Types of Vegetative Propagation

There are seven main ways of propagating a plant vegetatively:

1. Grafting is taking tissue from one plant and combining it with the tissue from another. This is done by cutting off a scion, or branch, from a species with desirable stems, leaves, and buds from one plant. Meanwhile, part of a branch is removed from a different species that has desirable roots. The scion is glued where the branch was removed. The scion gets nutrients from the roots of the second species. Commonly grafted plants are apple, peach, pear, and pecan trees and grapevines.

2. Layering is creating two plants getting roots to grow from a branch and cutting the connection from the parent plant. Branches, or stems of a plant, are bent downward while still attached to the parent plant and buried in the soil. Adventitious roots grow in the soil from the branch. Eventually, the branches cut off from the original plant and can grow on its own. This can be done with blackberry and bonsai plants.
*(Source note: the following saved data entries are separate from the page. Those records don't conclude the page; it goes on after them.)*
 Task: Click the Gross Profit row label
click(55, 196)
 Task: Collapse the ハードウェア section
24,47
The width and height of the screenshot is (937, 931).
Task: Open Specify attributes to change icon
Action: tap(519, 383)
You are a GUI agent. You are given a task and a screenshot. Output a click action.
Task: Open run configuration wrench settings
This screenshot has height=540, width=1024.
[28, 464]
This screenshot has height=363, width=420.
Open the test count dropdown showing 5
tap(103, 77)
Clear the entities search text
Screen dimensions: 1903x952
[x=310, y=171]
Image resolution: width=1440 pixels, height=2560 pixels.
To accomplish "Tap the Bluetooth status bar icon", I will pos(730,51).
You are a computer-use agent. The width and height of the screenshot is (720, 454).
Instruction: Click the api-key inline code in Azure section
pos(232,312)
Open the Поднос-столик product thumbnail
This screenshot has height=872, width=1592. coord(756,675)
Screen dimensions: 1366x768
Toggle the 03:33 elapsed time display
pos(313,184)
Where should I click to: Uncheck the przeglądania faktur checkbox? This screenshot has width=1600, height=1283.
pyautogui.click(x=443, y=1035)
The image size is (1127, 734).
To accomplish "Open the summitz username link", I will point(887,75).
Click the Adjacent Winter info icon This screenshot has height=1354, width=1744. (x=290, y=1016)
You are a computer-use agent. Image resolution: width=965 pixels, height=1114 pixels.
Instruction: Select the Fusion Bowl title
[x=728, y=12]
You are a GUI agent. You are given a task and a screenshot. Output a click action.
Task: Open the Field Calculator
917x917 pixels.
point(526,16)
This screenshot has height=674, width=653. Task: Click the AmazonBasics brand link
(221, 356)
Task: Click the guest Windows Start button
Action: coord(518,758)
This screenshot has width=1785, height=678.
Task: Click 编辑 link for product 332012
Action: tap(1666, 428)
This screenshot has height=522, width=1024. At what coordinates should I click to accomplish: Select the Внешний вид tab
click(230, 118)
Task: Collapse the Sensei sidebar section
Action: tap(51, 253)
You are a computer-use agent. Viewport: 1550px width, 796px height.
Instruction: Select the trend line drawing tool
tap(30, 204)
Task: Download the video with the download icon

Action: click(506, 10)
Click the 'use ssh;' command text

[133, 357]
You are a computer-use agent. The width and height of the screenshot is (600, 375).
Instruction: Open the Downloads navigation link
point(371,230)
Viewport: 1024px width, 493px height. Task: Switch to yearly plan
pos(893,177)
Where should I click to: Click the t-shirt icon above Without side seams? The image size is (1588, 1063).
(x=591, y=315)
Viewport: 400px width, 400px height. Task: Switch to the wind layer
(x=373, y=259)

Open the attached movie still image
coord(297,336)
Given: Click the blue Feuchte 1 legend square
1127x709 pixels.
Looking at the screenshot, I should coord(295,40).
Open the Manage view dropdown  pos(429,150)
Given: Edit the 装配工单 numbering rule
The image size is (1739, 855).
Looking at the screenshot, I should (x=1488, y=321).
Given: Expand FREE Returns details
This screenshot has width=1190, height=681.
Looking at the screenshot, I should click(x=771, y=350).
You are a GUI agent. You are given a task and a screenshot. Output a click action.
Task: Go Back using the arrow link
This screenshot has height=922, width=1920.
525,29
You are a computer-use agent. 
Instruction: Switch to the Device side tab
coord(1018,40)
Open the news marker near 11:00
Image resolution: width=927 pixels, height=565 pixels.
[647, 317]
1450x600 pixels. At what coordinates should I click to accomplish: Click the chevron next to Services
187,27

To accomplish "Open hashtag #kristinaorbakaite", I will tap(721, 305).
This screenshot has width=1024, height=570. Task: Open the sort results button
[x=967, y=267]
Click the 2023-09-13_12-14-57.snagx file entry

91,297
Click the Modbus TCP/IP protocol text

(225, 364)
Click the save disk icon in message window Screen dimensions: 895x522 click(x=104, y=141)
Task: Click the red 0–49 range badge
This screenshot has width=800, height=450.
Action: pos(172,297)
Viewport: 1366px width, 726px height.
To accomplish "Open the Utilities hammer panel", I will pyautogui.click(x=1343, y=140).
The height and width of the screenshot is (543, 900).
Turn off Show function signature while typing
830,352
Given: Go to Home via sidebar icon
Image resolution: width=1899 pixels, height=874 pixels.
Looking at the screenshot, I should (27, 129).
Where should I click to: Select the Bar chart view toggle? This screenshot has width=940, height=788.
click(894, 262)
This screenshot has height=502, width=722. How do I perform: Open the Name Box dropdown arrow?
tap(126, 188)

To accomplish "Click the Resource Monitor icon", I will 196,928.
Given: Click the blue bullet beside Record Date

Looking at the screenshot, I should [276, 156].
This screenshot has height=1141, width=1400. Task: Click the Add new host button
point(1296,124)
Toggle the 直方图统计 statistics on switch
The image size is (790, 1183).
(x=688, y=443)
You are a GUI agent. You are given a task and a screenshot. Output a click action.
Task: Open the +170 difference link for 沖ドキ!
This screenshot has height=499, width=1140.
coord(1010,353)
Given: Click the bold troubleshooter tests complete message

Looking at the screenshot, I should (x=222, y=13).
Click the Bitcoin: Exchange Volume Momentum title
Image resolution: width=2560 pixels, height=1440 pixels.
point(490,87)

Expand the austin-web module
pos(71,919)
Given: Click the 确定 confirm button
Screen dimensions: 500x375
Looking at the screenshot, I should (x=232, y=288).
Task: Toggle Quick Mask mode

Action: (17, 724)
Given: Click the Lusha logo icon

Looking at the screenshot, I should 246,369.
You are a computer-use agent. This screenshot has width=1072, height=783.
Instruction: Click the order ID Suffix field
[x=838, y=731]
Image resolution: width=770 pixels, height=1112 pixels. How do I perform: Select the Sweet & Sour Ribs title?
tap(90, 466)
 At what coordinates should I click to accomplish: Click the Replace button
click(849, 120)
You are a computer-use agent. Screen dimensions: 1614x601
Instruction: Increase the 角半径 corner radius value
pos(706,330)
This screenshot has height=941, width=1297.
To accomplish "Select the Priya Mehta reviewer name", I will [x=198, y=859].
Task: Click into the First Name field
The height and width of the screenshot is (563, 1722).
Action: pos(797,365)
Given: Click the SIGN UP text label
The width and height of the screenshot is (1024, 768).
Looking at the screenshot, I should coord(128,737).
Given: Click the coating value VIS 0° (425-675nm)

3. Cutting is very similar to layering except that a branch with buds is completely removed (i.e. cut) from the parent plant. One end of the cutting is placed in soil. Adventitious roots grow from the buried end. It is one of the most popular forms of vegetative propagation and can be done with plum trees, pineapple plants, olives, roses, and fig trees.

4. Stolons, or runners, are above or below ground stem-like structures that connect one plant to another. Adventitious roots and a new plant can form from stolons. You can see this if you grow strawberry plants.